Ahi
Le ciel était de couleur argenté et une pluie battante frappait les fenêtres. Le voyage jusqu'à Poivressel durait en moyenne cinq jours, la durée dépendait de l'heure de départ et de la météo malgré le moteur qui faisait avancer le navire.
Maëlle, emmitouflée tel un sushi dans sa couverture, observait la mer depuis la fenêtre de sa cabine. Celle d'Elliot se situait juste à côté de la sienne. Elle se demanda ce que pouvait bien faire le jeune homme en ce moment même. Cela faisait à peu près trois jours qu'ils étaient partis mais il lui semblait que ça faisait bien plus longtemps tant elle s'ennuyait. Maëlle ne savait pas non plus si elle se sentait heureuse ou non ni si elle devrait se sentir heureuse. Peut-être se rapprochait-elle de son frère mais elle s'éloignait de son seul véritable ami.
Elle laissa échapper un soupir tandis qu'une vague vint heurter la coque, secouant un peu le bateau par la même occasion. La jeune femme fit une grimace. Trois jours qu'elle était restée cloîtrée dans sa chambre à rien faire. Elliot ne venait la voir que très rarement, et pas question pour elle de faire le premier pas. Elle ne voulait pas non plus visiter le bateau, à quoi bon, elle n'allait pas y rester beaucoup de temps.
Un bâillement s'échappa de Maëlle qui s'allongea alors dans son lit et fixa le plafond un moment avant de fermer les yeux et de se laisser bercer par les mouvements du bateau. Elle divagua, rêva et se sentit pousser des ailes. De nouveaux paysages défilaient sous ses pieds. Des mots et des sons parvenaient à ses oreilles mais elle ne les écoutait pas. Des odeurs inconnues lui chatouillaient les narines mais elles lui faisaient mal au crâne. Parmi ce bric à brac de sensations qui malmenaient ses cinq sens elle cherchait pourtant un visage familier, un visage qui pourrait l'aider à traverser la tempête et la solitude. Elle en aperçut deux. Tout sembla se calmer d'un coup lorsqu'elle se posa enfin sur une prairie, pieds nus.
Elle reconnut aisément le Major Bob mais l'autre lui apparaissait noir, elle n'arrivait pas à le distinguer vraiment. Pourtant, cette ombre s'était levée aussi à son arrivée.
« Bonjour sœurette, quel bon vent t’amène ? »
Sœurette.... il s'agissait de son frère. Son frère qui lui manquait tant. L'ombre était à peine plus grande qu'elle. Maëlle leva la main vers lui pour le toucher mais elle traversa son corps, comme s'il n'existait pas, qu'il n'était pas réel. Il sourit et ses dents blanches firent contrastent avec le reste du corps.
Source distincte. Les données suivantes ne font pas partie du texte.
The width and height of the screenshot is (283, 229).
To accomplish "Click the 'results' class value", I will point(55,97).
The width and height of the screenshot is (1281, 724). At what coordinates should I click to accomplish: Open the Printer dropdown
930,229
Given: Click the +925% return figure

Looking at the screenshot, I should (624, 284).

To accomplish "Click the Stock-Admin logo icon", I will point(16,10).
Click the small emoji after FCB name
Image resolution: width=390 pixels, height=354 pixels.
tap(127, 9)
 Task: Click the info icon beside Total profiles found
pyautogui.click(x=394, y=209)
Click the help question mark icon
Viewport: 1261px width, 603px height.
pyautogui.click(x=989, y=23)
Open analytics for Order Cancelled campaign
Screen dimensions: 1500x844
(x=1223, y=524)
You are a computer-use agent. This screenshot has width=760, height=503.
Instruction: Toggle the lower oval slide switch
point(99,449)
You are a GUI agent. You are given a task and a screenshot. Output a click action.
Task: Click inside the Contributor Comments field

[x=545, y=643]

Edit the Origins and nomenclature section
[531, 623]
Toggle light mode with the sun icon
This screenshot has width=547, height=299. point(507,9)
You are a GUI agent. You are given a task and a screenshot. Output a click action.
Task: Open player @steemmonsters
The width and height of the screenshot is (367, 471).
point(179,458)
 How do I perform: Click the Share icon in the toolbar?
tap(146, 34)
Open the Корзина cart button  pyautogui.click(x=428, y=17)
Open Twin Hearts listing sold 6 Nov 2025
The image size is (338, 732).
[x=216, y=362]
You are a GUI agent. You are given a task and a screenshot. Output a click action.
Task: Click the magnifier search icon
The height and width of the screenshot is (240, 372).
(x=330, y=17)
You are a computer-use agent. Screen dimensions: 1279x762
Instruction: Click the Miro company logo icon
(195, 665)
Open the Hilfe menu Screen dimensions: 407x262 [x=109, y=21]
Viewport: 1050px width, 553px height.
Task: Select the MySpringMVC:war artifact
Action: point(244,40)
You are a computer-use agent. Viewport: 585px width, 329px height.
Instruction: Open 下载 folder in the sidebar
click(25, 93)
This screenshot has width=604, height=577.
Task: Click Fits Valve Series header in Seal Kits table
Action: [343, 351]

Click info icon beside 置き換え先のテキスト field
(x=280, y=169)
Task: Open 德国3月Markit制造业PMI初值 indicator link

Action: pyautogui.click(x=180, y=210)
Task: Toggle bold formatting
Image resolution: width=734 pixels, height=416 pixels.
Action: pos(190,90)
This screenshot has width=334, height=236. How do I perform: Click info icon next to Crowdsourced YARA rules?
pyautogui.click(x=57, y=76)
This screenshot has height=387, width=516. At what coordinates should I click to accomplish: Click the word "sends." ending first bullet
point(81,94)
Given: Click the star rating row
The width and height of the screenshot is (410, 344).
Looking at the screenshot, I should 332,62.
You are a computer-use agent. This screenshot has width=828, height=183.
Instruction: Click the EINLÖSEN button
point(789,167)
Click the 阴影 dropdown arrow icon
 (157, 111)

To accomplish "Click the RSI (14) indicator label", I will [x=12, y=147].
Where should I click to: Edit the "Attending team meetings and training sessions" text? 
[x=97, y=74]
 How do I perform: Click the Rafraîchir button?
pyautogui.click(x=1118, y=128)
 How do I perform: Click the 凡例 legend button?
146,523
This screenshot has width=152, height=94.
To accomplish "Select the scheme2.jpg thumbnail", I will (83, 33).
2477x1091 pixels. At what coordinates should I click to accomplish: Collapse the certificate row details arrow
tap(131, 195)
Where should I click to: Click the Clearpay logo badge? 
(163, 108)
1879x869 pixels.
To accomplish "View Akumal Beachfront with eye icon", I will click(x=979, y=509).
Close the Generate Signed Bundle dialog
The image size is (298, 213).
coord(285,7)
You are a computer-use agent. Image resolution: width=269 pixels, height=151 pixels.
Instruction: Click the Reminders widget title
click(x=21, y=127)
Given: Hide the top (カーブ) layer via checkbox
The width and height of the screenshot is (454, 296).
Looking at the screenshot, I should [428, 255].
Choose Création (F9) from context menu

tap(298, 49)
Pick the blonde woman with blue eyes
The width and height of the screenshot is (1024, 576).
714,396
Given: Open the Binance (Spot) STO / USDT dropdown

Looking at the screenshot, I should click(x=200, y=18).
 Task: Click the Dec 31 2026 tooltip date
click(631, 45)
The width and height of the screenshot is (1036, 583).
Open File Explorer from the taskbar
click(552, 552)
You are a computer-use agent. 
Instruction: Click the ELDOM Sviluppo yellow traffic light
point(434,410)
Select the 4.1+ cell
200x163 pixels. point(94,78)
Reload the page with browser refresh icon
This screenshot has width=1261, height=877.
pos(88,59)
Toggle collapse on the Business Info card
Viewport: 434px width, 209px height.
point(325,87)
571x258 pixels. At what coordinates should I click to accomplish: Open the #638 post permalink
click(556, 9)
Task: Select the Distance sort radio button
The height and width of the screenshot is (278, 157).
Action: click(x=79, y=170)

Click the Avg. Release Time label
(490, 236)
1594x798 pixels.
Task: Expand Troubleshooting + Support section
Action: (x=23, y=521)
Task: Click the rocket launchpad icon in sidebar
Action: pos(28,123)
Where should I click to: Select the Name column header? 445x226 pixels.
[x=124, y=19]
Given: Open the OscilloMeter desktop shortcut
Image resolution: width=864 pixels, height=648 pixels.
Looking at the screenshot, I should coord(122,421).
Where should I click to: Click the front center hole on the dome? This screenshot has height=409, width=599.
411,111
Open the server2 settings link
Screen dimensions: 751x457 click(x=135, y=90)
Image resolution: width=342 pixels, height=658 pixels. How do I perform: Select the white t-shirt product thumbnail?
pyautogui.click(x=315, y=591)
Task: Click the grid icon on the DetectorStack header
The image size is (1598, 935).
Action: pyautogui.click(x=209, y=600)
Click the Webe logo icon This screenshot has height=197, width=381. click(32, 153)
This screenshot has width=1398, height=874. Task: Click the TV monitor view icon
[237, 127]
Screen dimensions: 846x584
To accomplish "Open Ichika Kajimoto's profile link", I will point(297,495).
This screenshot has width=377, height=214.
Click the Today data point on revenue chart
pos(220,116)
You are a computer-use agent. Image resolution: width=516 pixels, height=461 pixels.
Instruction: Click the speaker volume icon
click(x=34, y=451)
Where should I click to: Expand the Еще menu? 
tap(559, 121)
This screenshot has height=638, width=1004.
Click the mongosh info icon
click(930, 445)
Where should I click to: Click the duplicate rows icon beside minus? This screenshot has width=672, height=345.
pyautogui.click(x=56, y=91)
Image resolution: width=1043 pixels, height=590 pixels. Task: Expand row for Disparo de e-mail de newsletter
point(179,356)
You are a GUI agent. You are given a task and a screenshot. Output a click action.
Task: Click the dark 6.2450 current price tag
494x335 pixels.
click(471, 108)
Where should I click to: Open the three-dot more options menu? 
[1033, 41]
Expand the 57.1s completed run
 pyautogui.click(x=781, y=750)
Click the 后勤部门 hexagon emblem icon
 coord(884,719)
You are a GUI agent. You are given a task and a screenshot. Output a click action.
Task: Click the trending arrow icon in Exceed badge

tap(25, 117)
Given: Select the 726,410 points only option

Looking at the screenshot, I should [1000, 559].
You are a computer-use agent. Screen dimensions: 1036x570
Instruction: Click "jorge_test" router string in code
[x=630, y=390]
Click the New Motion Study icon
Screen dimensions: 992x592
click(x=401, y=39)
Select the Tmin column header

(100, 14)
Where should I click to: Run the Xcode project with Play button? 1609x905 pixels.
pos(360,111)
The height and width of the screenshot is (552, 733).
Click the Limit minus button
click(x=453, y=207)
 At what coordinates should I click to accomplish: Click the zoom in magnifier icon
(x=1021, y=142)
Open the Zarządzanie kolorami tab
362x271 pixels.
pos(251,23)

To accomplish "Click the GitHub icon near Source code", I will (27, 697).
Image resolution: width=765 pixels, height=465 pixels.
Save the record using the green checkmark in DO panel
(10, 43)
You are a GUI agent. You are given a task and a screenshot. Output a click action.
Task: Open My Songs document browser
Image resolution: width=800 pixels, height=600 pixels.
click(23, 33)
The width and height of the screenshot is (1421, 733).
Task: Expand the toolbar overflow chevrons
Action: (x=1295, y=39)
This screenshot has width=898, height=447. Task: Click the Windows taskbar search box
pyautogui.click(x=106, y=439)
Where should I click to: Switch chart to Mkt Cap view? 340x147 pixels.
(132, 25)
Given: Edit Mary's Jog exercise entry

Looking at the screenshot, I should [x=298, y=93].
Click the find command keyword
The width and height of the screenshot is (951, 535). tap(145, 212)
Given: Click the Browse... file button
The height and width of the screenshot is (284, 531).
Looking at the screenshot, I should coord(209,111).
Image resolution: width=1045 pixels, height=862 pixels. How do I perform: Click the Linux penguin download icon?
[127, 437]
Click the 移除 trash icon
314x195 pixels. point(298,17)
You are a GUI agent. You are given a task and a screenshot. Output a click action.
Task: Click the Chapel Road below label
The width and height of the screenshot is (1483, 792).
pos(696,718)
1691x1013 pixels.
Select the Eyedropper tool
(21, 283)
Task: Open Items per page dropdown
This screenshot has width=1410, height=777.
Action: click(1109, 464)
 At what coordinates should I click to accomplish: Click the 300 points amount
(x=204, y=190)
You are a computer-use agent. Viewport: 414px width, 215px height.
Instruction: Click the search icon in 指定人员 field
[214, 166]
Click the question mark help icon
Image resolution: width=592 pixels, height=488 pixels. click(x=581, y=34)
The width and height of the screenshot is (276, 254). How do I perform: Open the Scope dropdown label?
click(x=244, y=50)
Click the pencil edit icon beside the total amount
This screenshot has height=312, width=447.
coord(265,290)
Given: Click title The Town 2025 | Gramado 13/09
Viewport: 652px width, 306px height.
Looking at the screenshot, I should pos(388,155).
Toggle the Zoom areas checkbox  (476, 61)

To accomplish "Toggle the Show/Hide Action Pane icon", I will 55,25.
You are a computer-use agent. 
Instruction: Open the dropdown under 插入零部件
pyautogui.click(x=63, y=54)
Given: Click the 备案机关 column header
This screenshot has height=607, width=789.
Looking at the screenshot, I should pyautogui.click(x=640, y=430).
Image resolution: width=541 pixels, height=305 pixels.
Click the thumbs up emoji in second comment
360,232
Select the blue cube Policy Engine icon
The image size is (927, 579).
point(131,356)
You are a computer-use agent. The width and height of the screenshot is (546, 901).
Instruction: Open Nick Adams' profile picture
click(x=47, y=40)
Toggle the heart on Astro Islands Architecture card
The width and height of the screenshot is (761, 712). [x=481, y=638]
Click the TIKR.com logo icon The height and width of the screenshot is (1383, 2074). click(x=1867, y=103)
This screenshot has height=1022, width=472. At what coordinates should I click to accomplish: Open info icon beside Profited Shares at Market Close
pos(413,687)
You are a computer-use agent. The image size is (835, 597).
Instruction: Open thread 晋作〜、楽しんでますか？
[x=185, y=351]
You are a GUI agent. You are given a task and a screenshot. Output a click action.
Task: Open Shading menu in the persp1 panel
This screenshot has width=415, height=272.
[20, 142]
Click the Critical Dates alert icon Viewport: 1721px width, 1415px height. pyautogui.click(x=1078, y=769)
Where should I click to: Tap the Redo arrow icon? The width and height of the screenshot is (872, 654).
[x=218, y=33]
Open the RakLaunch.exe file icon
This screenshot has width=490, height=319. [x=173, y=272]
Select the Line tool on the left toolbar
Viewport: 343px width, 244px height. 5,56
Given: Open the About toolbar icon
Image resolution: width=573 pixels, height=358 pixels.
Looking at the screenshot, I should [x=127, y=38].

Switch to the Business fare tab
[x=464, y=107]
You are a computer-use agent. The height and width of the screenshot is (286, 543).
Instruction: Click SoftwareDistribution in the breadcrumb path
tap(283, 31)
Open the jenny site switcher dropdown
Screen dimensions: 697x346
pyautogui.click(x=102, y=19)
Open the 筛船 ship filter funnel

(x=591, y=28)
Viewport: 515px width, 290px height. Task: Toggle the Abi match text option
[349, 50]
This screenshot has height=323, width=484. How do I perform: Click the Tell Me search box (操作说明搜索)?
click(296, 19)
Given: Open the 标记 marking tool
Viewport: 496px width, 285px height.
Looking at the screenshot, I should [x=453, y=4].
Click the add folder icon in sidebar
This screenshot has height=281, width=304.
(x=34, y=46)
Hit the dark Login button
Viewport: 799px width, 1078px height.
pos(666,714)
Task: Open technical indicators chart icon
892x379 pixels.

« Moi aussi j'aimerai bien te revoir. »
Tout à coup, la silhouette de l'homme s'évapora. L'herbe s'envola à cause d'une violente bourrasque. Le ciel devint ténébreux. Maëlle se trouvait désormais dans un endroit semblable au Néant. Une masse rouge se dessina petit à petit face à elle. Les contours restaient incertains mais elle reconnut un Pokémon. Ce Pokémon. Celui qu'elle redoutait tant.
La créature poussa un horrible cri qui perça les tympans de la jeune femme. Pourtant, elle ne fit aucun mouvement. Elle l'observait, paralysée par la peur. Ce Pokémon aurait-il fait du mal à son frère ? Il n'arrêtait pas de vanter ses mérites, comment et pourquoi ce monstre s'en serait alors prit à lui ?
Un rire effrayant brisa le silence qui s'installait. La jeune femme devina une autre forme aux côtés du Pokémon. Cette autre forme l'appelait.
« Maëlle. »
Elle l'entendit plusieurs fois avant d'ouvrir les yeux, les pieds sous son coussin alors que la lampe de chevet était éparpillée en mille morceaux sur le sol. Elliot avait une main posée sur son épaule. Elle sentit également que des larmes roulaient sur ses joues.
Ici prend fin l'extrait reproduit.